McDonald was recognized with an award for research at the University of Saskatchewan (USask) Indigenous Student Achievement Awards, which were held virtually on March 10, 2022, to honour USask Indigenous students for their academic excellence, leadership, research, community engagement and resiliency.
The award ceremony was part of Indigenous Achievement Week (IAW), which celebrated the successes and contributions of Métis, First Nations and Inuit students, staff and faculty. We asked McDonald a few questions about her journey at USask.
Why did you choose ITEP?
I chose ITEP because they offer a culturally appropriate program and that will benefit my career path in the future, and I have family members that are teachers who graduated from ITEP that have influenced me to go here.

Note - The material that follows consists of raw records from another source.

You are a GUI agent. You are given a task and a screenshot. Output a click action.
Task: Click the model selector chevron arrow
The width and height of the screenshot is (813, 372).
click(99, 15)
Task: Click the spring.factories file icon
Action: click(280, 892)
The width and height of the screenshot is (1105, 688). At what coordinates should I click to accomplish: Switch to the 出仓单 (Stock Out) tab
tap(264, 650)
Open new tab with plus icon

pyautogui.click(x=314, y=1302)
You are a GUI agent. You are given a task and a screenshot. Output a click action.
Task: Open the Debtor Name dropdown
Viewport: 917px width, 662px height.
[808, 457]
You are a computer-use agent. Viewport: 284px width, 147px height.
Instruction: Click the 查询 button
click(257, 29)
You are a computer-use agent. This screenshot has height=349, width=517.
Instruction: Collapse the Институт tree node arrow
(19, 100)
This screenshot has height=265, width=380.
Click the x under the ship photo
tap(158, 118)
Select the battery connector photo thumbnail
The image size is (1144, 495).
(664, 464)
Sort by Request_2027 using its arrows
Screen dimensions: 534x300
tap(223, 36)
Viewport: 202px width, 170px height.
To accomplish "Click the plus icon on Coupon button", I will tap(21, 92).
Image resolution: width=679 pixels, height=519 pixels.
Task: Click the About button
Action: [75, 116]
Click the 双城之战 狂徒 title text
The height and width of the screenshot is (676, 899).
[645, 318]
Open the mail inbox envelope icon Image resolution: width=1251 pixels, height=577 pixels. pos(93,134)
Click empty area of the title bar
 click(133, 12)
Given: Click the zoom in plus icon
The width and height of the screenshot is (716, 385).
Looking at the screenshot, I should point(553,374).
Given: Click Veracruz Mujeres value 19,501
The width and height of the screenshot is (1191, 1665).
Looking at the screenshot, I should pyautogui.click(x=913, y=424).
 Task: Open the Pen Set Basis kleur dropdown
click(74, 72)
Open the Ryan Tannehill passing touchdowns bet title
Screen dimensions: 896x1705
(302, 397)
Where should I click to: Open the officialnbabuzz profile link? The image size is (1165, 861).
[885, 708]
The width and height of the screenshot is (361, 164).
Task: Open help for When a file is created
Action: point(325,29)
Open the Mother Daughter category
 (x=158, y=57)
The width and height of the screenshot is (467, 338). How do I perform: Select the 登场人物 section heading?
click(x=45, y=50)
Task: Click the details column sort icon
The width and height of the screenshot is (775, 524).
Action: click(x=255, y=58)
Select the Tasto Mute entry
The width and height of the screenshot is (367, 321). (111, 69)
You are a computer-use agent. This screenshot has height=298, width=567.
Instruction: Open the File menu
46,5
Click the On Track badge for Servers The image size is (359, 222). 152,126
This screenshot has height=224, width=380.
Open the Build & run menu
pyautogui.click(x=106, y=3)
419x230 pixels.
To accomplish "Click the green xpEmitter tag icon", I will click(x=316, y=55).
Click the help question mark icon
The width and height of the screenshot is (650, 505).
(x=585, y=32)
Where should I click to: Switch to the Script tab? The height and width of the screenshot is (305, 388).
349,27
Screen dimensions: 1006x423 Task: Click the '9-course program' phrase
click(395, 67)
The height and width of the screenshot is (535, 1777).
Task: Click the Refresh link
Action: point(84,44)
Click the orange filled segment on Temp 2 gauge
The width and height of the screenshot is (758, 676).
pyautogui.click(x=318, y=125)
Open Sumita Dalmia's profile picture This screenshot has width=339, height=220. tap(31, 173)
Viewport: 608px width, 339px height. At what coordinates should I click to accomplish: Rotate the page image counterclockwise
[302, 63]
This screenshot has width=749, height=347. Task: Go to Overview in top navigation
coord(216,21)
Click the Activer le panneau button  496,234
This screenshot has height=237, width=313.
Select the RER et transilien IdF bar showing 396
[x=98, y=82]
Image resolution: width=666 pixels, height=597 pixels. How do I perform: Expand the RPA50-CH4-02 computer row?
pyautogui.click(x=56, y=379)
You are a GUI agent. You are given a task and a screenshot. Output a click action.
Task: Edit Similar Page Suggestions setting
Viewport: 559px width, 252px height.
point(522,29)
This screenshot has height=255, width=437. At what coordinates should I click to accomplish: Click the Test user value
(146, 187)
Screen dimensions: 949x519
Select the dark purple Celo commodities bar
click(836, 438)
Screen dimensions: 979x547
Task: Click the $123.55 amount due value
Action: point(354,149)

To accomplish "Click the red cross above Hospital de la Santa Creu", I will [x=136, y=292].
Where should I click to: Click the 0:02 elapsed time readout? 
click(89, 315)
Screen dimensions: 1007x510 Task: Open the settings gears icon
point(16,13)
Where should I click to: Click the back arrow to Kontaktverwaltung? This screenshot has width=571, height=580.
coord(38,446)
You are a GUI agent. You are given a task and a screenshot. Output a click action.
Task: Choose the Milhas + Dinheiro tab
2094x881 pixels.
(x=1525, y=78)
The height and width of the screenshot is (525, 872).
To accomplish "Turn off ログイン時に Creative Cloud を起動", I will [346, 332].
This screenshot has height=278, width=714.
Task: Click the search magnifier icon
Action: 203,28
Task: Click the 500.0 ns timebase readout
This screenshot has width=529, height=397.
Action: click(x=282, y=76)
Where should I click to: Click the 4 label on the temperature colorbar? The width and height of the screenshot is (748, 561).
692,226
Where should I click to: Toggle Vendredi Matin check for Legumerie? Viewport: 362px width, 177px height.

You are receiving an award for research; can you talk about what you are researching and why it’s important to you?
I am focusing on restoring the Denesuline language and cultural teachings. To teach and restore the mythical stories, legends that are passed down through oratures for generations to come. I want to bring back the core teachings of the Denesuline heritage. It is important to me because I believe that the new generations are slowing losing sight of our language and their Denesuline identity.
Your mom has been an important part of your education journey, can you talk about her legacy and how you hope to continue it?
For the past thirty-seven years in the education system, my mother has always showed up not only for herself, for her family but also, for her community. One of the many reasons why she has worked so hard all these years is because she wears her heart on her sleeves. She would pay out of her own money to provide snacks for those who come to school hungry, so her students wouldn’t be hungry during the day. Her passion was working with children with special needs. She made an enormous impact on my life. I saw how dedicated she was when she cared for children with needs and that she never gave up hope when working with the children. My mother has inspired me and continues to always believe in me. She is my number one supporter.
What are your goals for the future?
My future goals are to obtain the degree in Bachelor of Indigenous Teacher Education and add more experience to specialize in special education. I visualize myself working in my home community and working in the field of education and implementing the Denesuline language and traditional teachings in my work plan.
What advice would you give to a first-year student in education?
Never hesitate to ask for help when you think you’re alone or stuck on any of your assignments. The campus has a wonderful team to help and are very understanding when it comes to help. We are here to learn and not to be afraid to reach out.
Is there anything you’d like to share?
I just wanted to say, work hard, believe in yourself and to be proud of your identity. Your language is important and use it to help you get through life and it will help you along the way in your journey to success.